This has been possible due to the unique quality in small transistors of being turned on and off with lesser power but greater speeds. However another catch is that, technology has already reached a point that one can’t add more transistor to the current design. Various semiconductor companies have started searching and implementing different techniques to increase the speed and stability of the existing design.

The mobile application processor on your $150 smart phone may already have cost the chip company upwards of $100 million USD for design. The cost of designing complex multi-core server chips is a different story altogether. These costs assume a certain static base design with minor changes in every revision. If fundamental design changes becomes a necessity due to the slowing Moore’s law, design costs for complex SoCs may start growing exponentially.

Fortunately, companies like Tensilica (now part of Cadence), Sankhya Technologies, design teams at ARM and a bunch of other design automation companies have been working to create design flows that allow small design teams to create more complex designs faster. System design automation platforms, that allow high level abstractions to be modelled and used to drive system design are already available in the market today.

The growing complexity of systems is forcing technology leaders from across the semiconductor ecosystem to collaborate. No wonder there is a lot of M&A activity – the recent acquisition of Altera by Intel is a case in point. TSMC partnering with ARM for 7 nm designs is an indication of the kind of global alliances that are in the making.

Chip designers around the world now search for a future where performance gains come from not just better semiconductor fabrication technologies – but also from improved processor and SoC designs.

This situation may present India with yet another opportunity to leapfrog global competition. Some vision and quick action by policy makers is key for grabbing that opportunity.

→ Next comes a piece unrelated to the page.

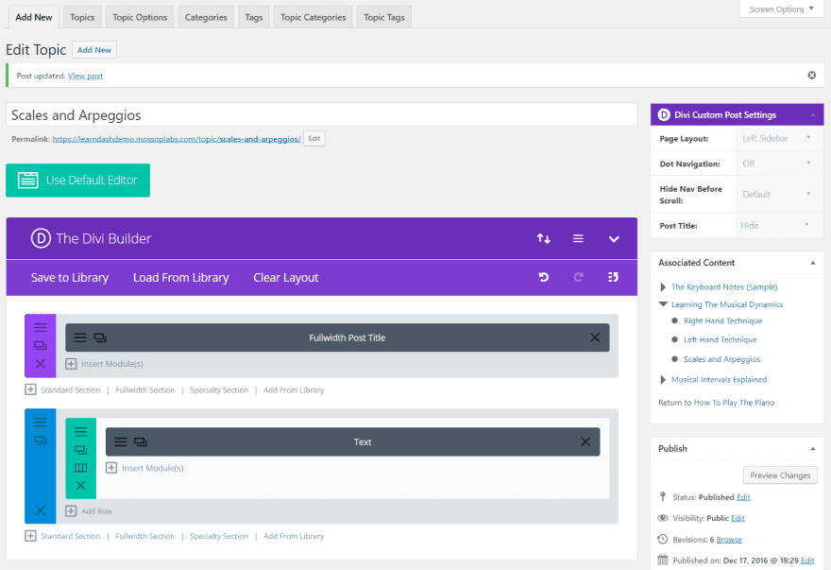Expand Musical Intervals Explained lesson

[x=663, y=379]
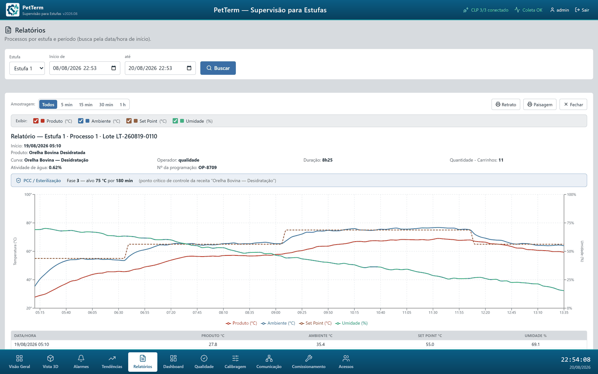This screenshot has width=598, height=374.
Task: Toggle the Ambiente (°C) checkbox
Action: [x=81, y=121]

Breaking down of Moore’s Law, means innovation has certanly increased expectations. The current solutions however are still not enough for another breakthrough. More methods have to come into the mix for a better future. Current solutions along with some additions often lead to the best results. Let’s look at some of the solutions that could help.

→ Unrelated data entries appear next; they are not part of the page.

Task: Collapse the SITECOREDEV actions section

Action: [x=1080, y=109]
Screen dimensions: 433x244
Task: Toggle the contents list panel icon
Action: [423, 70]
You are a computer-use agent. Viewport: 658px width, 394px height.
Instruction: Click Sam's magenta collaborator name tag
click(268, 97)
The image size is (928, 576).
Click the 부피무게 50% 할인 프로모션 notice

Synthetic Manifold: Design Flow And System Elaboration

The Teraptor Synthetic IoT Platform offers tools and libraries to automatically synthesize a manifold system from its models. The synthetic manifold can be implemented as a distributed software grid, hardware (FPGA, ASIC) or as a virtual system that can be played on Teraptor Player – a system simulator. These tools take care of synthesizing the individual elements, the network and communication between elements.

ladder-synthesis
Fig. 1: Complex Intelligence System Design Flow

Fig.1 shows the complex intelligent system design flow using the SANKHYA Teraptor Synthetic IoT Platform. The top-level system architecture (Complex Intelligent System Models – CISM) and Intelligent Element Models (IEM) are specified using the Manifold.

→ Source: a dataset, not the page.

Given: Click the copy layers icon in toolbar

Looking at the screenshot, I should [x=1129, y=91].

These models are provided as input to the Teraptor system compiler to synthesize System Model (SSDL), Interface models (CORBA IDL) and behavior models (C/C++). These can be further synthesized into hardware description (FPGA, ASIC), distributed software grid (SANKHYA Infiniproc) or components for playing using Teraptor Player. The SANKHYA Infiniproc platform allows construction of data factory to process large amounts of data in real time. This finds application for example in high performance computing, financial trading and analysis.

The models of processor or SoC components of the system are described using SMDL and SSDL. These models can be realized as hardware or software as before. These models can also be provided to the Teraptor Verifier to generate processor test programs to verify the processor components.

The platform also includes Software Develop Kit to compile software programs to the target processor architecture.